**Directions**
List every line of the material that contains the word "Locate", copying each such line in full.

Records of word and element locations
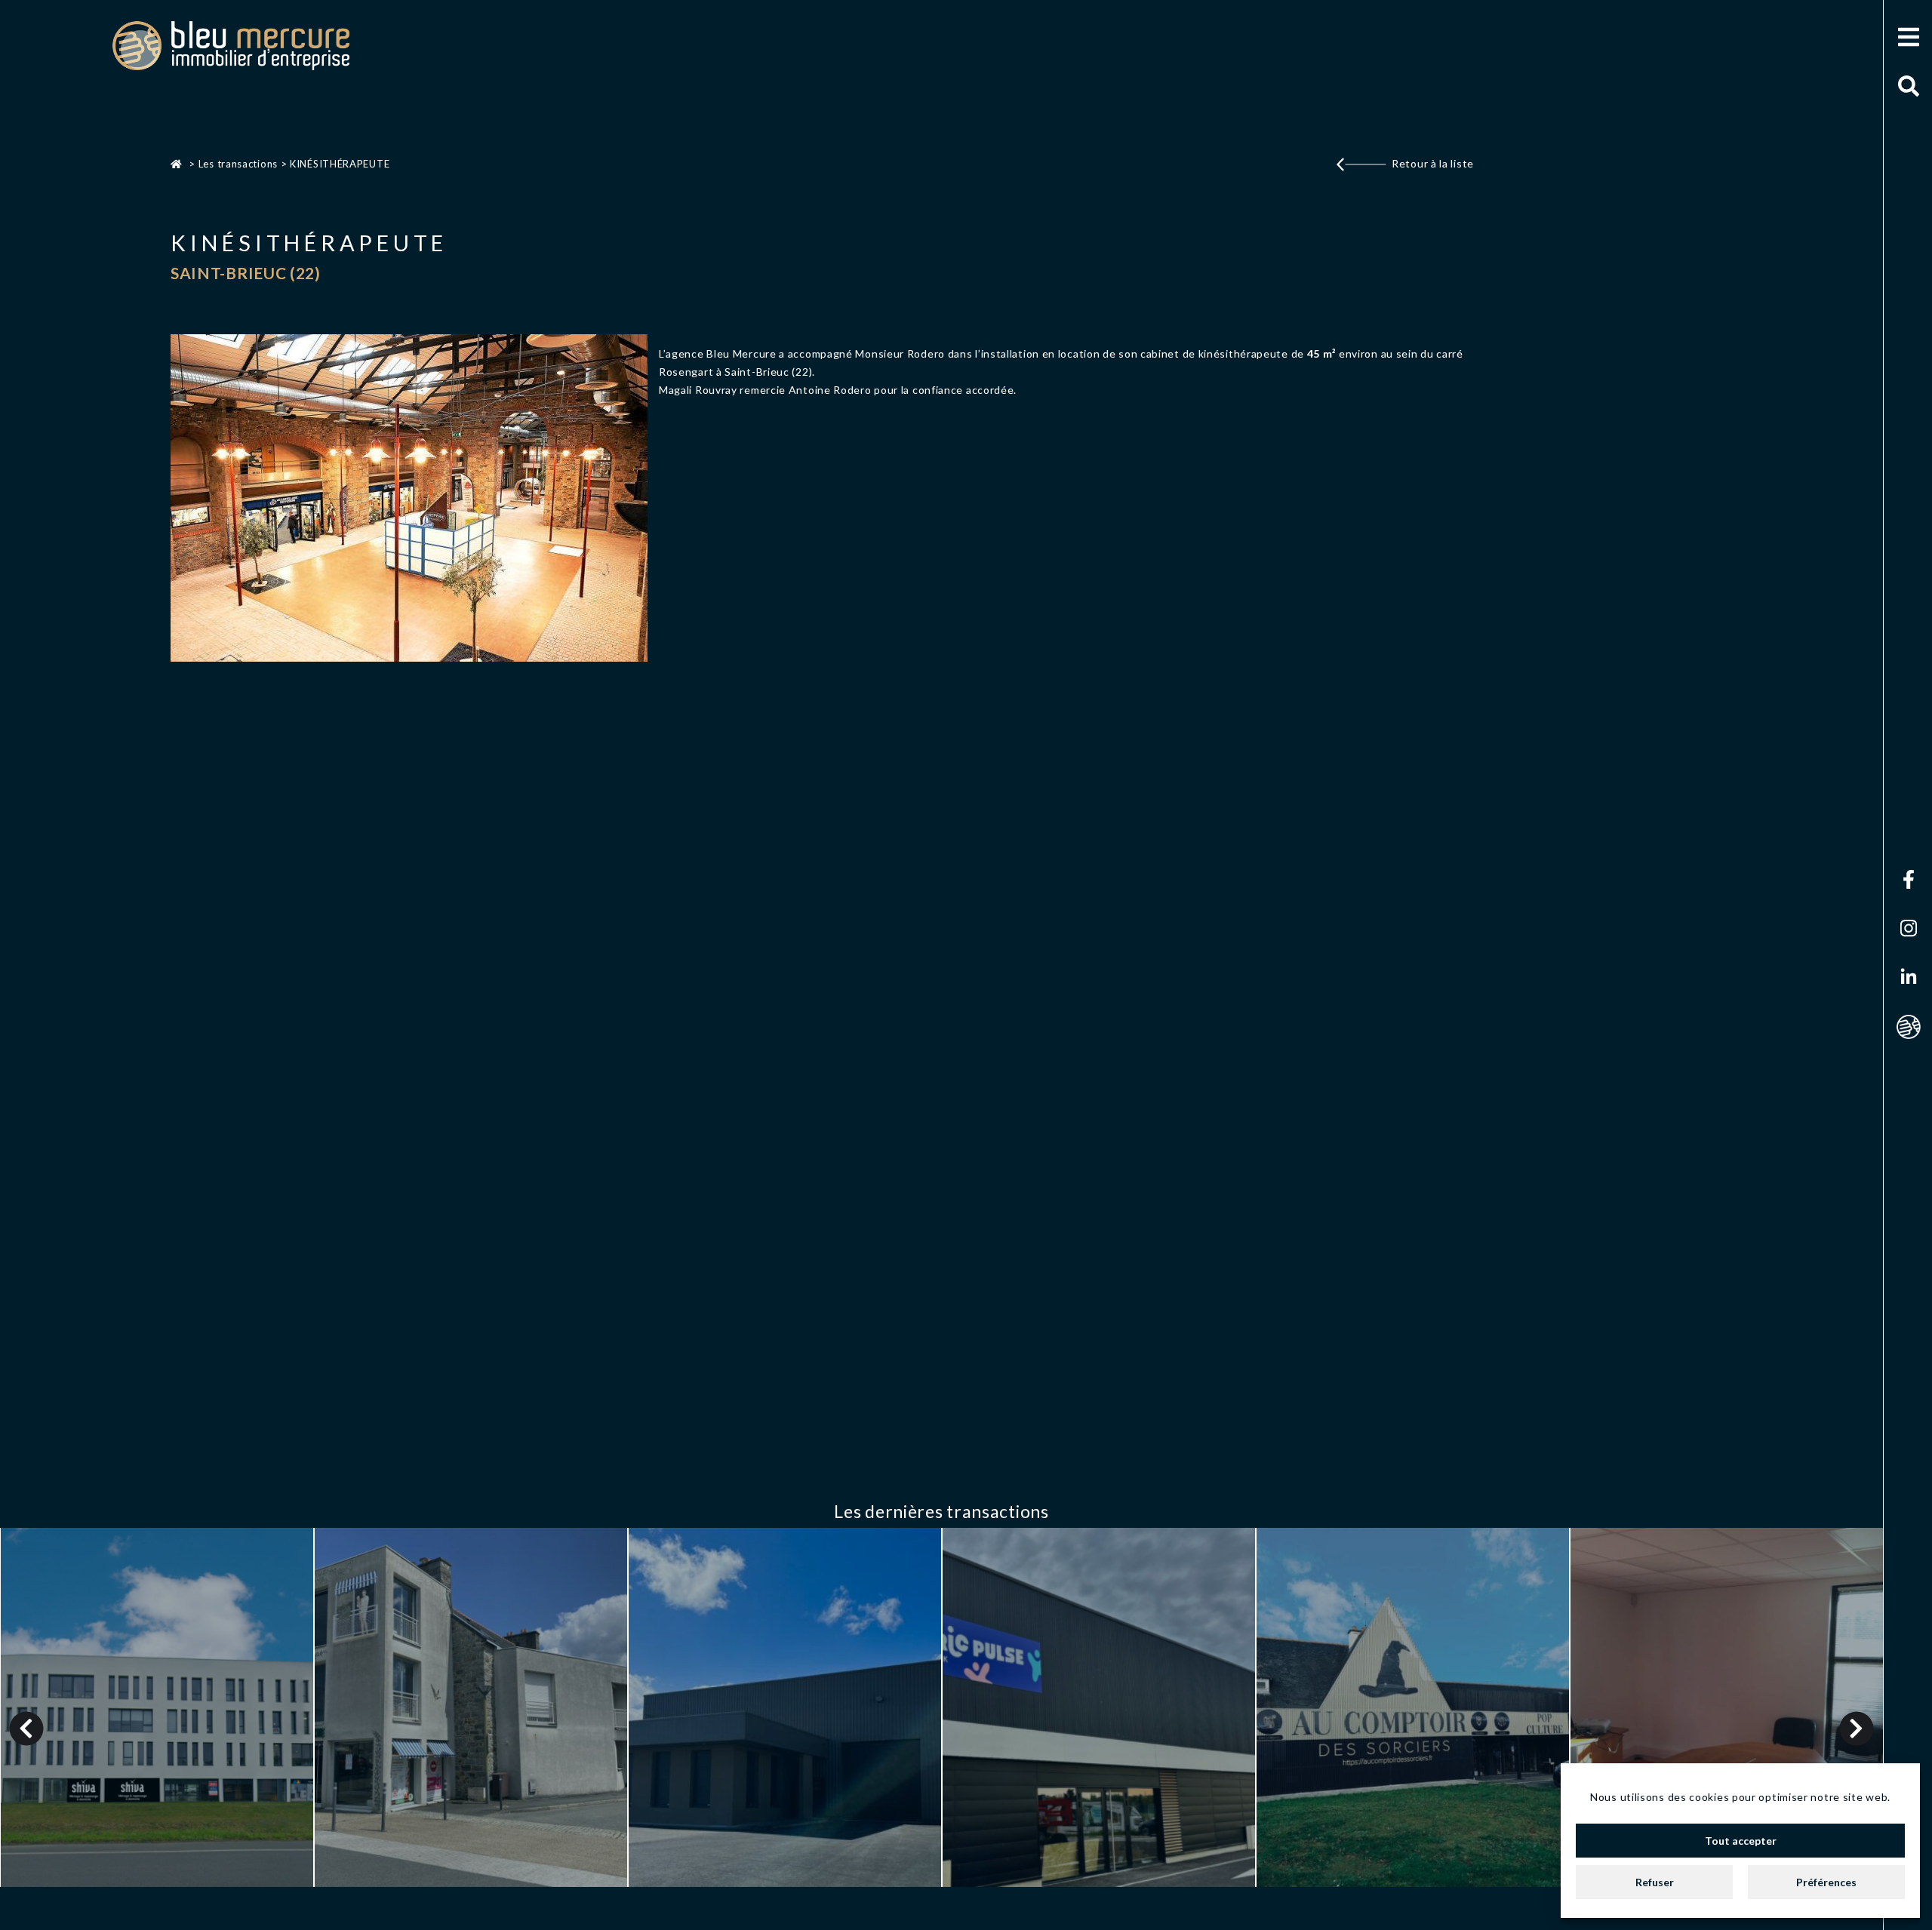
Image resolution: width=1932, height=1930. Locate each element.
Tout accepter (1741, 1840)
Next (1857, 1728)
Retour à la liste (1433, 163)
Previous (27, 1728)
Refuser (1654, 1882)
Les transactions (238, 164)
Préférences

**Task answer**
Image resolution: width=1932, height=1930. Locate each element.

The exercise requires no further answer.